All commands here have further documentation which can be accessed via --help, e.g.,

$ kg --help  # general help
$ kg some-command --help  # help for command 'some-command'

Test with local data

Generate the output from input. The output file names will be inferred from the patterns.

$ kg gen -i "tests/*.in" -o "tests/*.ans" -f Solution.java

Test a solution program against the input and output files.

$ kg test -i "tests/*.in" -o "tests/*.ans" -f other_sol.cpp

Test a solution, with custom checker.

$ kg test -i "tests/*.in" -o "tests/*.ans" -f other_sol.cpp -jf checker.py

Just run a program against the inputs.

$ kg run -i "tests/*.in" -f YetAnotherSol.java

You can also replace -f [file] with -c [command], if you wish to pass a full command:

$ kg gen -i "tests/*.in" -o "tests/*.ans" -c java Solution
$ kg test -i "tests/*.in" -o "tests/*.ans" -c ./other_sol.exe
$ kg test -i "tests/*.in" -o "tests/*.ans" -c ./other_sol.exe -jc python checker.py
$ kg run -i "tests/*.in" -c java YetAnotherSol

For the -jf/-jc option, the checker must accept three command line arguments inputpath outputpath judgepath. It must exit with code 0 iff the answer is correct.

<!-- Currently, `kg test` with a custom checker only supports binary tasks and tasks where each subtask is binary-graded. -->

Convert files from one format to another

$ kg konvert --from polygon path/to/polygon-package --to hackerrank path/to/hr/i-o-folders
$ kg konvert --from hackerrank path/to/hr/i-o-folders --to polygon path/to/polygon-package

This keeps the original copy, don't worry.

Detect subtasks

You have a bunch of files, and you want to know which subtask each one belongs to, automatically. There are two methods, depending on your level of laziness.

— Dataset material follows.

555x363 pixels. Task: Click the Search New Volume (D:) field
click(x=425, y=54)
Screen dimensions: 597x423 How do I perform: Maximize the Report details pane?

Method 1: Using a detector script

First, write a program (say Detector.java) that takes a valid input from stdin and prints the indices of all subtasks in which the file is valid. Then run the following:

$ kg subtasks -i "tests/*.in" -f Detector.java
$ kg subtasks -i "tests/*.in" -c java Detector # alternative

Method 2: Using a validator which can validate against subtasks

Write a program (say Validator.java) that takes the subtask number as the first argument and an input file from stdin, and exits with code 0 iff the file is valid for that subtask. Then run the following:

$ kg subtasks -i "tests/*.in" -vf Validator.java -s 1 2 3
$ kg subtasks -i "tests/*.in" -vc java Validator -s 1 2 3 # alternative

Here, -s is the list of subtasks.

Writing validators, generators, or checkers

You can write validators, generators, or checkers using KompGen. You do this by following this tutorial (beginner-friendly) and/or this tutorial. There, it is explained how to write them in the context of preparing the whole problem via KompGen, but you can also write these scripts independently.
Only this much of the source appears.